Optimizing Relative Read Frequency Queries in SQL

My goal was just to create, test and use a relatively simple SQL query. Some complexity comes from aggregate functions and table self joins only.
I had 2 tables, article and view, where I store view count. I wanted to calculate a relative measure of read frequency, instead of absolute view counts. So recently published content is more comparable to older material.
To normalize this, we can calculate a views-per-day ratio and then compare all articles against the highest ratio one.

In this article, we’ll walk through:

  1. Showcasing the schema and the goal to achieve.
  2. Building the query that calculates relative read frequency.
  3. Investigating indexing strategies based on execution plans.

Schema Setup

We start with two simple tables:

-- Article table
CREATE TABLE `article` (
  `article_id` int unsigned NOT NULL AUTO_INCREMENT,
  `title` varchar(105) DEFAULT NULL,
  `content` text,
  `publish_date` date DEFAULT NULL,
  PRIMARY KEY (`article_id`)
) ENGINE=InnoDB;

-- Views table
CREATE TABLE `view` (
  `article_id` int unsigned NOT NULL,
  `view_count` int unsigned NOT NULL DEFAULT '0',
  PRIMARY KEY (`article_id`)
) ENGINE=InnoDB;
  • article stores article data, including key field: publish_date.
  • view holds the total view counts for each article.

Relative Read Frequency

To compute comparable relative popularity, we need:

  • Views per day:

Using GREATEST() ensures we avoid division by zero for same-day publications.

  • Relative percentage:
    Each article’s frequency is divided by the maximum daily frequency across all articles, giving us a normalized read percentage.

Final Query

WITH daily_frequencies AS (
  SELECT a.article_id, a.title, a.publish_date,
    COALESCE(v.view_count, 0) as view_count,    
    GREATEST(DATEDIFF(CURDATE(), a.publish_date), 1) as days_since_publish,
    COALESCE(v.view_count, 0) / GREATEST(DATEDIFF(CURDATE(), a.publish_date), 1) as daily_read_frequency
  FROM article a
  LEFT JOIN view v ON a.article_id = v.article_id
  WHERE a.publish_date IS NOT NULL AND a.publish_date <= CURDATE()
),
max_frequency AS (
  SELECT MAX(daily_read_frequency) as max_daily_frequency
  FROM daily_frequencies
)
SELECT df.article_id, df.title, df.view_count, 
  df.publish_date, df.days_since_publish, df.daily_read_frequency,
  CASE 
    WHEN mf.max_daily_frequency > 0 
    THEN ROUND((df.daily_read_frequency / mf.max_daily_frequency) * 100, 2)
    ELSE 0
  END as read_percentage
FROM daily_frequencies df
CROSS JOIN max_frequency mf
ORDER BY read_percentage DESC;

Result:

  • The most frequently read article gets 100% and others are scaled accordingly.
  • Exclude not published articles
  • Articles with no views appear with 0%.

Example Output

article Table

article_idtitlepublish_date
1Intro to SQL2025-08-01
2Index Optimization2025-08-10
3Daily Metrics2025-08-25

view Table

article_idview_count
1900
2200
3120

Query Output

article_idtitleview_countpublish_datedays_since_publishdaily_read_frequencyread_percentage
3Daily Metrics1202025-08-25260.00100.00
2Index Optimization2002025-08-101711.7619.60
1Intro to SQL9002025-08-012634.6257.70

Interpretation:

  • Daily Metrics” dominates, because it has the highest views/day, even with fewer total views.
  • Intro to SQL” has many views overall, but a lower daily frequency because of day since published.
  • “Index Optimization” is the lowest with only ~20% relative read frequency.

Indexing Considerations

At first glance, you might expect adding an index on publish_date to speed up the query, since it used multiple times in WHERE conditions.

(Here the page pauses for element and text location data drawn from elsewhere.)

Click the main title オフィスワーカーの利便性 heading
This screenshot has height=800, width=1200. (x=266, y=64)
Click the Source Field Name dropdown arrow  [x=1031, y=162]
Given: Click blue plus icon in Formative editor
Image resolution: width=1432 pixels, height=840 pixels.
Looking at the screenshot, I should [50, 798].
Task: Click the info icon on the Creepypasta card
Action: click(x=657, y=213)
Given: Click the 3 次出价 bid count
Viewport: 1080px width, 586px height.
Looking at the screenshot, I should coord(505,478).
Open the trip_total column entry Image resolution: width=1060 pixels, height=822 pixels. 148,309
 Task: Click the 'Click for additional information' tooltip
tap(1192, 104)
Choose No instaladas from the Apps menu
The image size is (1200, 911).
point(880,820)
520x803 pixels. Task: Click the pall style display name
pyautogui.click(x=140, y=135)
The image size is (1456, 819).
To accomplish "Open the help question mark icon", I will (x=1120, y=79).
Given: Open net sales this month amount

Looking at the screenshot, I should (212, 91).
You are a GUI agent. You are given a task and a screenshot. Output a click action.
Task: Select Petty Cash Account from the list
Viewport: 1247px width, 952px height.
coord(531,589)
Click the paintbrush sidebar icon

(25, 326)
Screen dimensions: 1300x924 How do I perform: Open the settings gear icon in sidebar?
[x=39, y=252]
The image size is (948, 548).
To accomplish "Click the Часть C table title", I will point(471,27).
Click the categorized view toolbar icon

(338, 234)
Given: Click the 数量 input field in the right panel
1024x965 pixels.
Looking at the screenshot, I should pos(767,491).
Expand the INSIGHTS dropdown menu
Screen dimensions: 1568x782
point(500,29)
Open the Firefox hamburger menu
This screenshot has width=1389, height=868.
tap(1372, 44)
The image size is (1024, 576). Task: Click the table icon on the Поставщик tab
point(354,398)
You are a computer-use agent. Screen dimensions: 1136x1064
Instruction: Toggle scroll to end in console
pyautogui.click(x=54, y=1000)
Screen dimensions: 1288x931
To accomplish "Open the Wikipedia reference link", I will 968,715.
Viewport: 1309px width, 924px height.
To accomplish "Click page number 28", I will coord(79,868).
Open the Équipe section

However, this can sometimes increase execution cost:

  1. High match rate – If nearly all articles satisfy the publish_date filter, a full table scan may be faster than index lookups.
  2. Covering vs. partial index – Indexing only publish_date forces additional lookups for title and article_id.
  3. JOIN strategy bias – MySQL often defaults to the primary key (PK) for LEFT JOINs, even when a covering index exists.

Improving the Index

So seemed like a better approach to align the index with the JOIN pattern. While

CREATE INDEX idx_article_publish_covering 
ON article (publish_date, article_id, title);

looked promising, however investigating the exec. plan showed: MySQL still favors the PK.
So if the optimizer still ignores my index, I’ll use hints to help:

SELECT ...
FROM article a FORCE INDEX (idx_article_publish_covering)
LEFT JOIN view v ON a.article_id = v.article_id
...

However after disappointing result again,
eventually in practice, reordering the columns gave the better result:

CREATE INDEX idx_article_publish_covering
ON article (article_id, publish_date, title);

Why does this worked better?

  • JOIN-first strategy: MySQL prefers starting with article_id, since it’s the JOIN key.
  • Cardinality advantage: article_id is unique, making index navigation more efficient.
  • Execution alignment: MySQL can JOIN on article_id, then filter by publish_date, matching the optimizer’s nested-loop approach.

Key Takeaways

  • Indexes don’t always guarantee better performance—especially with JOIN-heavy queries.
  • Even with good intentions the engine can ignore your indexes (sometimes righteously 😊)
  • Index order matters: matching the execution pattern (JOIN keys first, filters second) often outperforms intuitive column orders.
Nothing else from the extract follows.